▸ ASSIGNED TASK:
Go through each line of the entries below and tally those containing the string "screenshot"; give only the total.

▸ INPUT:
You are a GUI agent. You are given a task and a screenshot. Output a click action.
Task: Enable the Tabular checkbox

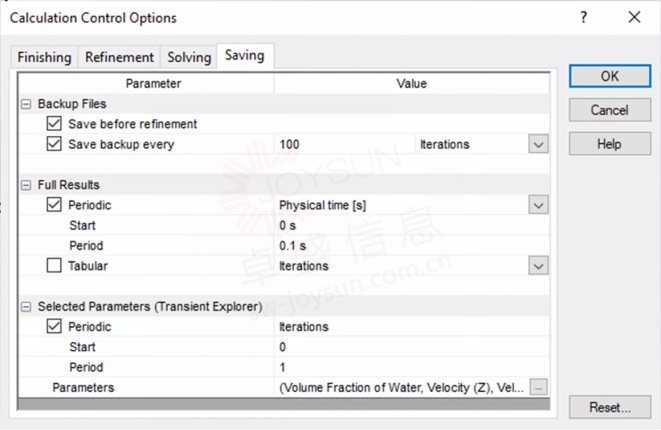[54, 266]
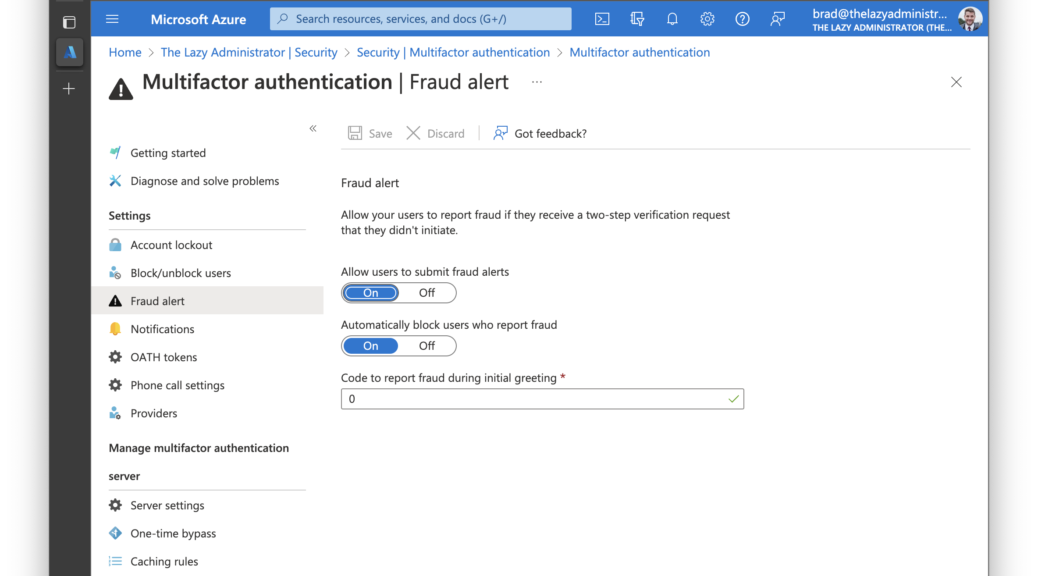The image size is (1038, 576).
Task: Open the account menu for brad@thelazyadministr...
Action: pos(896,19)
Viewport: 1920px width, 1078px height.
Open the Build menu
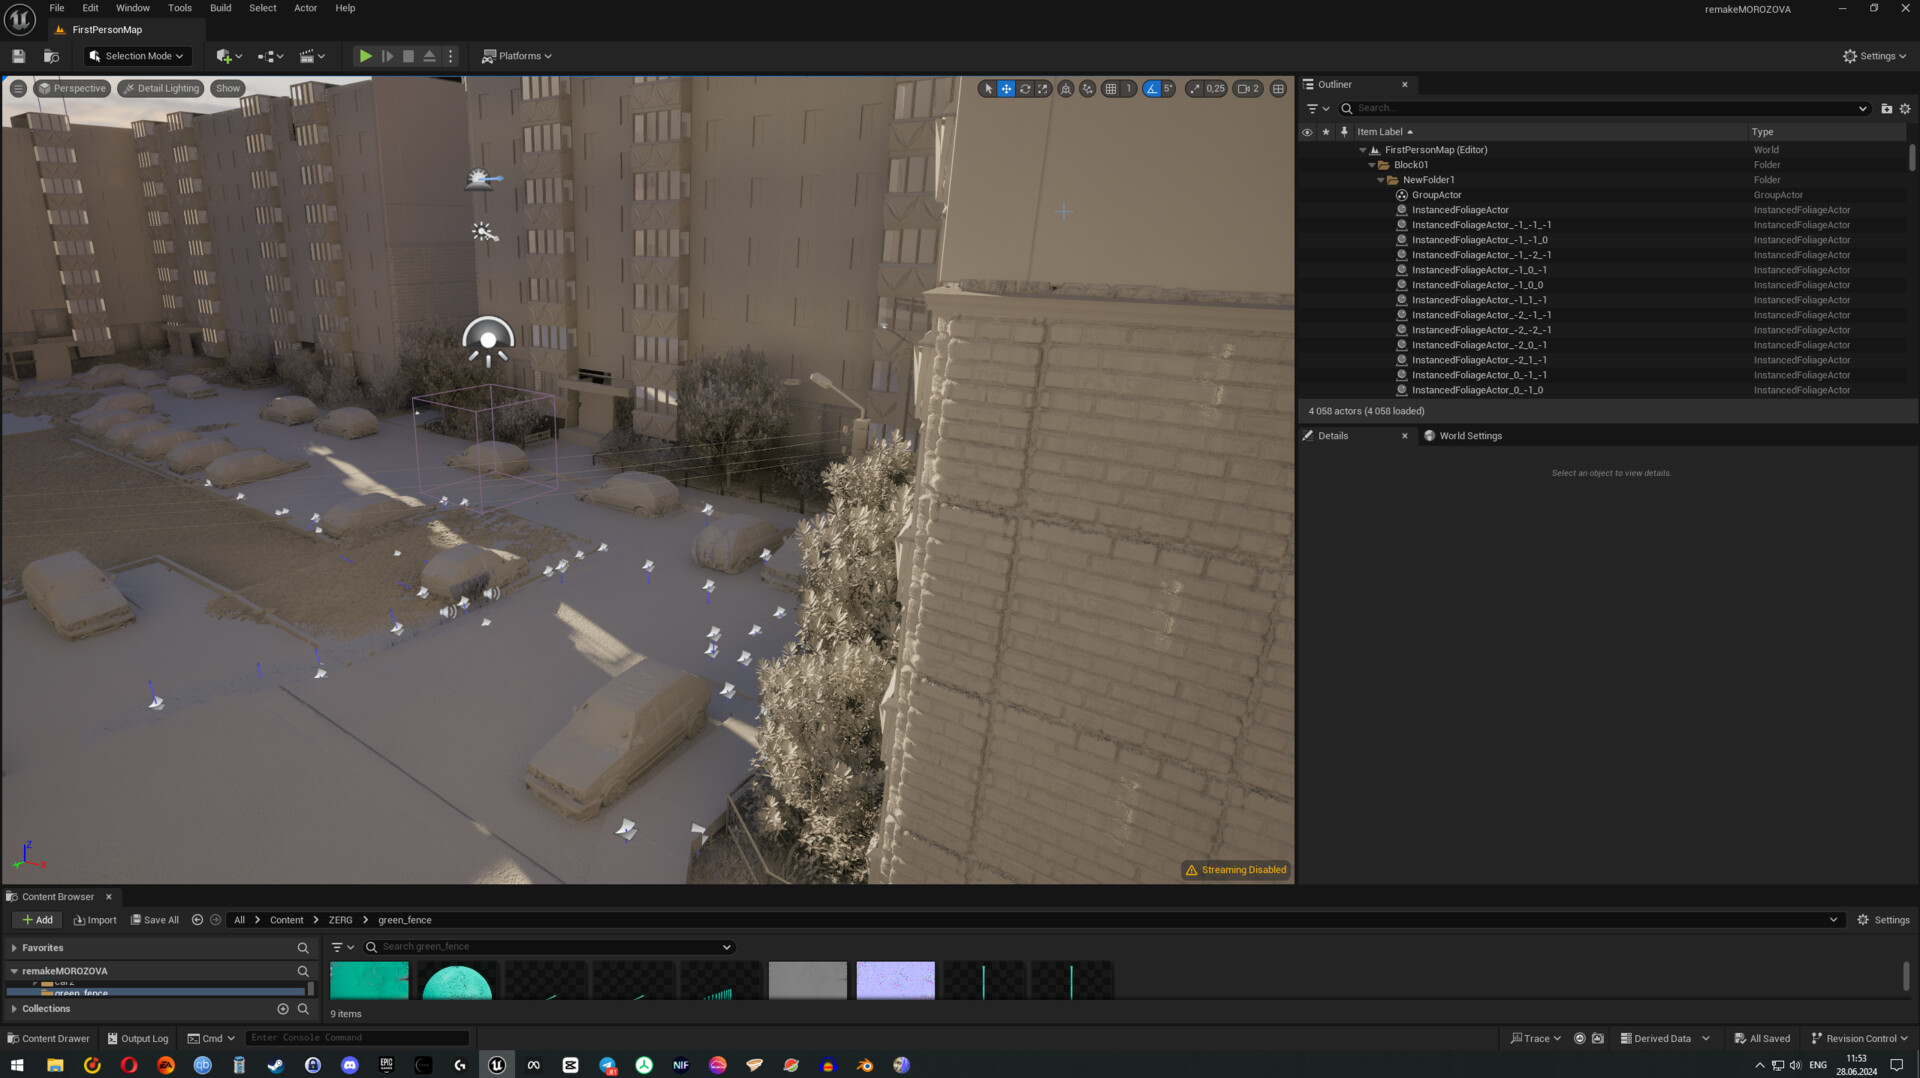pos(220,8)
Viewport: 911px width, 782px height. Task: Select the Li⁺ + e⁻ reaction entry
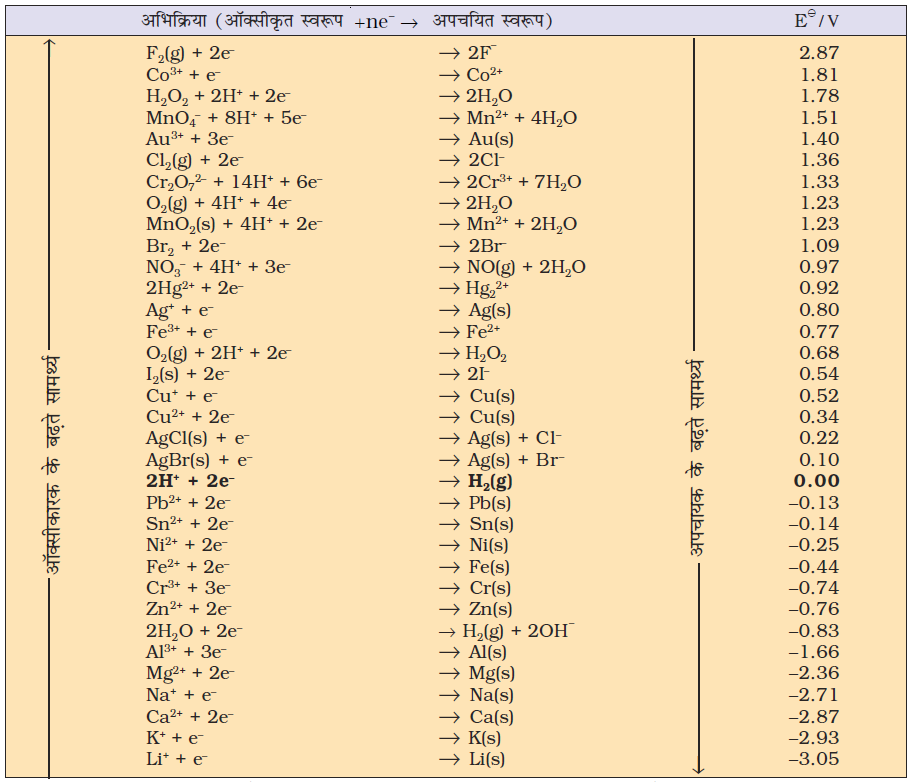pos(177,759)
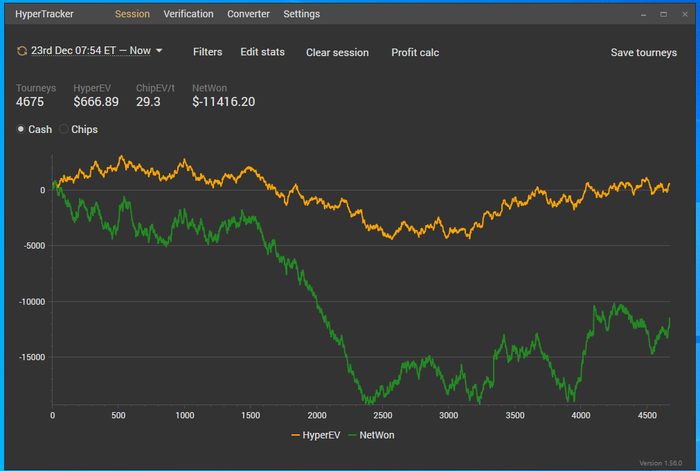700x471 pixels.
Task: Open the Settings tab
Action: (301, 14)
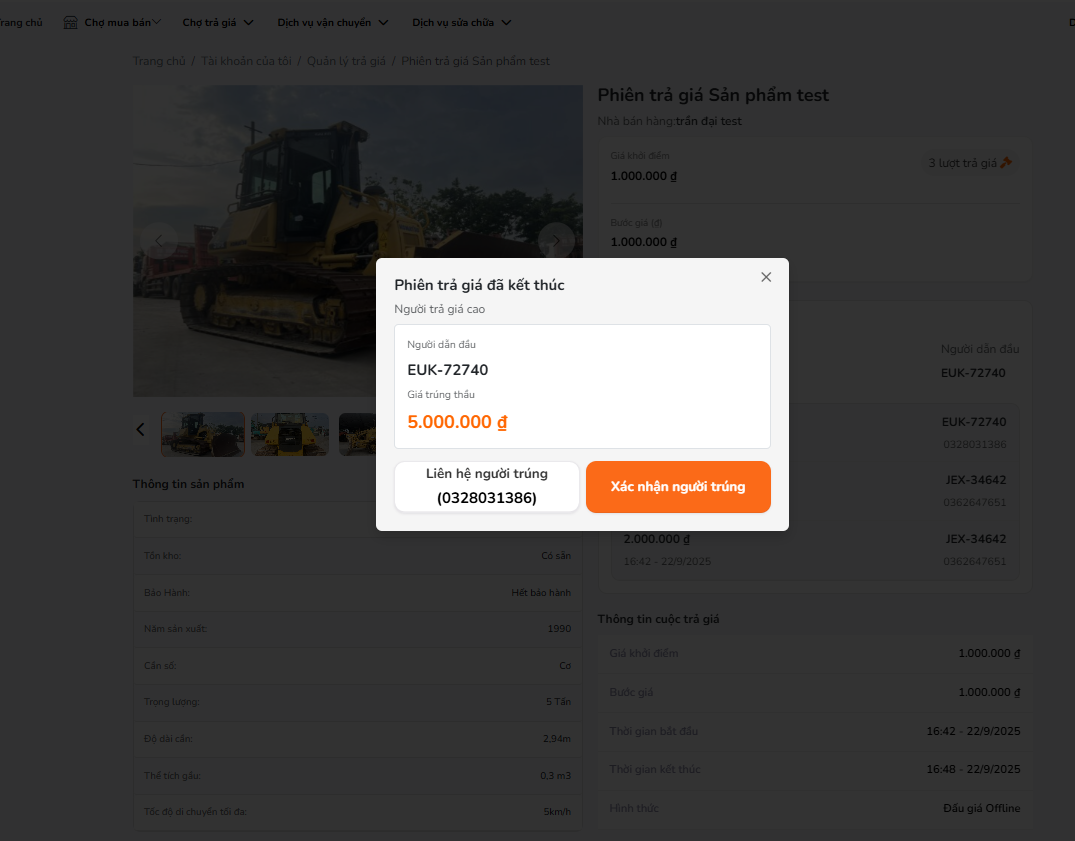Open Tài khoản của tôi breadcrumb
Viewport: 1075px width, 841px height.
coord(246,61)
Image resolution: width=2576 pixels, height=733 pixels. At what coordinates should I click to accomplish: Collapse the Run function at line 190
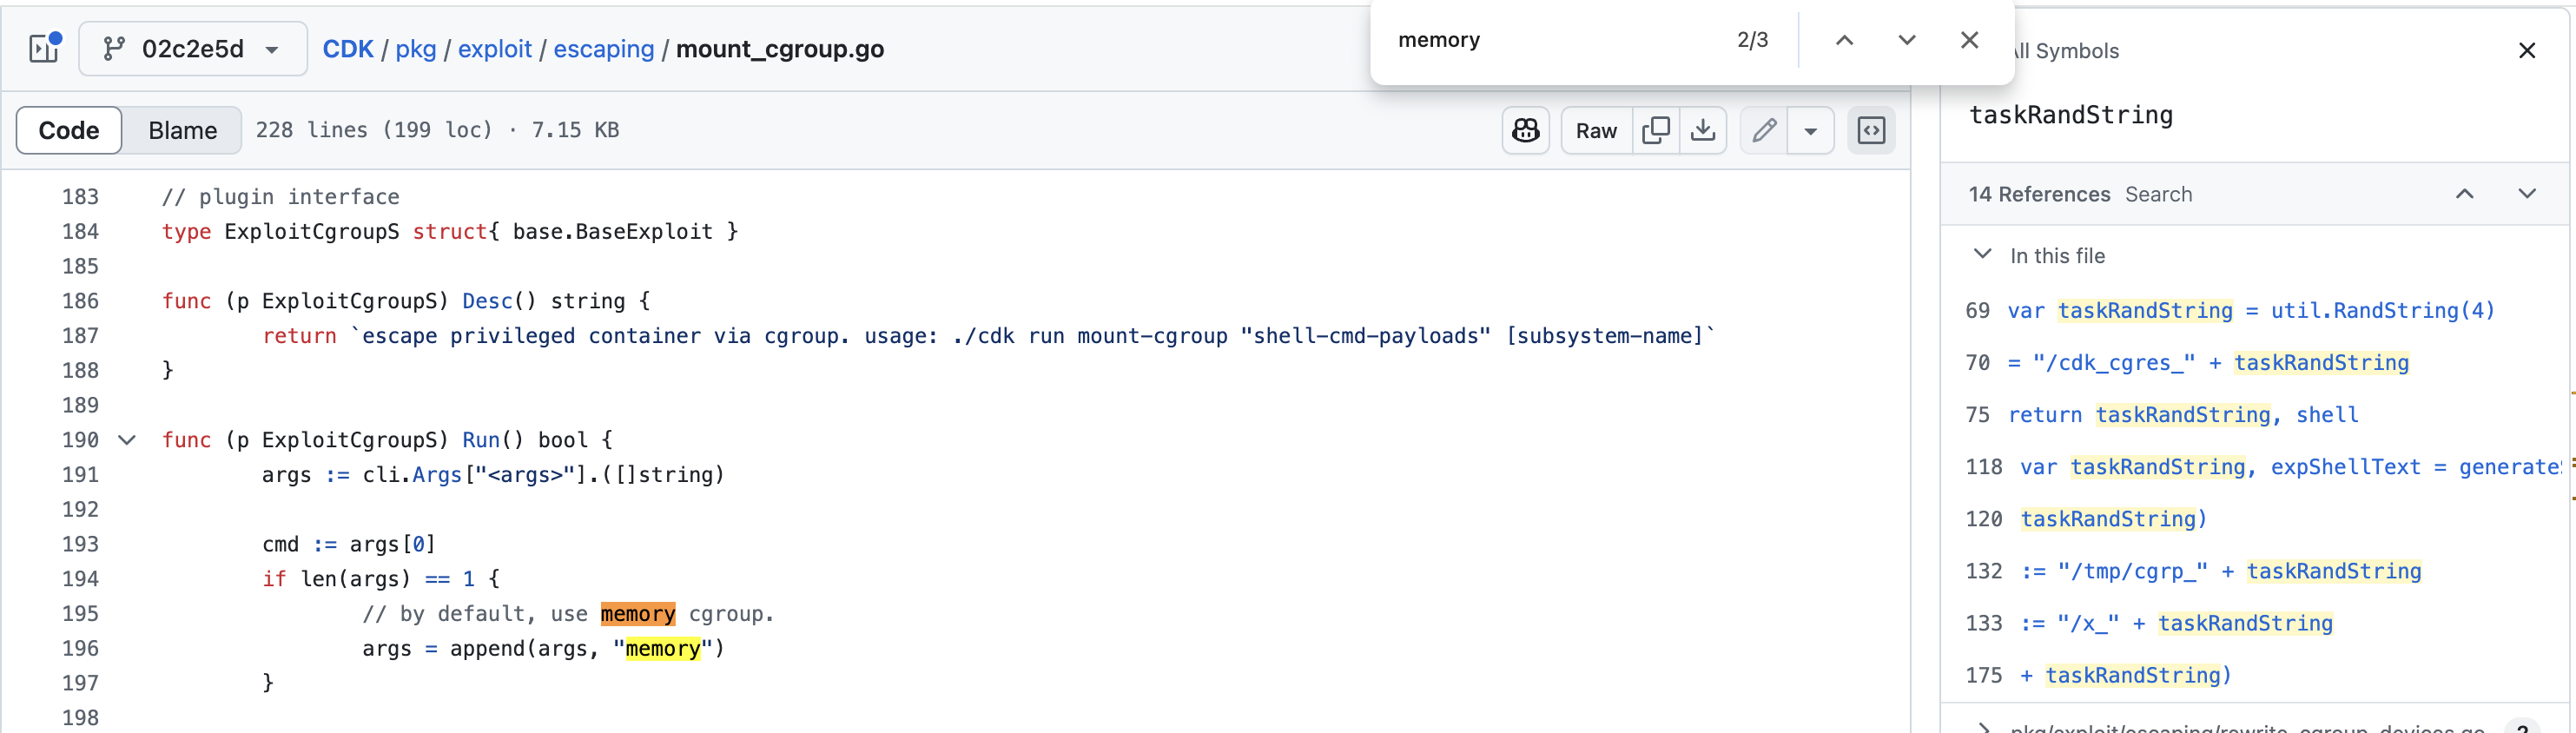tap(127, 440)
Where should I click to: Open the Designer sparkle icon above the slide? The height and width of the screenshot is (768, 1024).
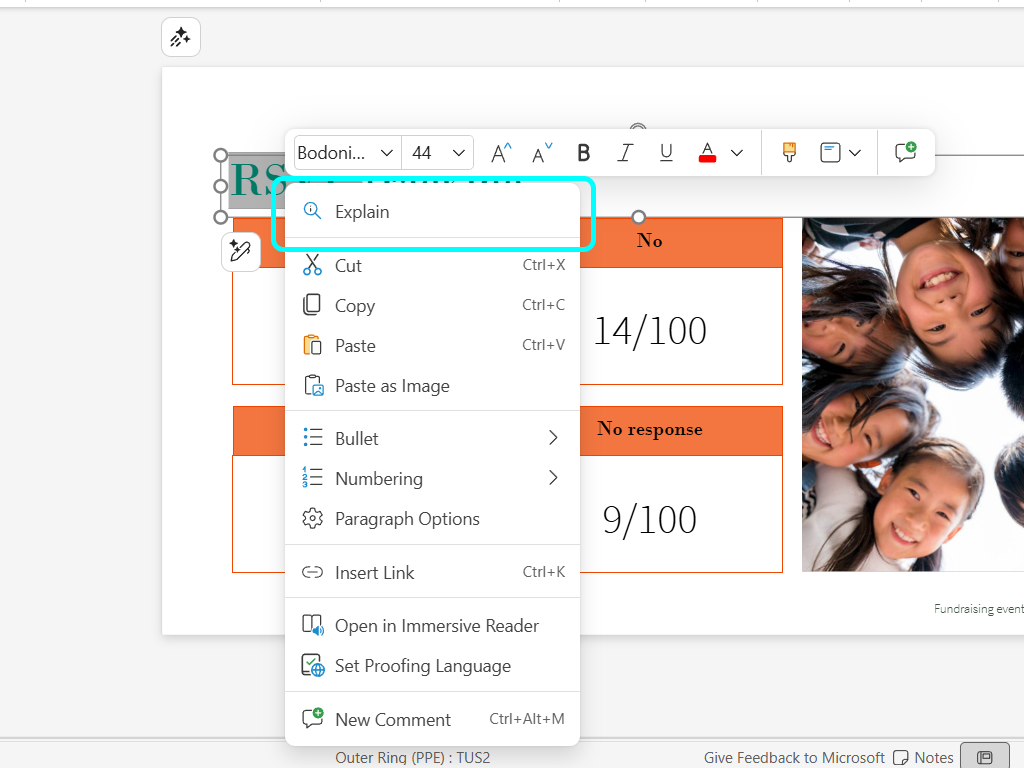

▸ ANSWER FOR THIS EXERCISE:
2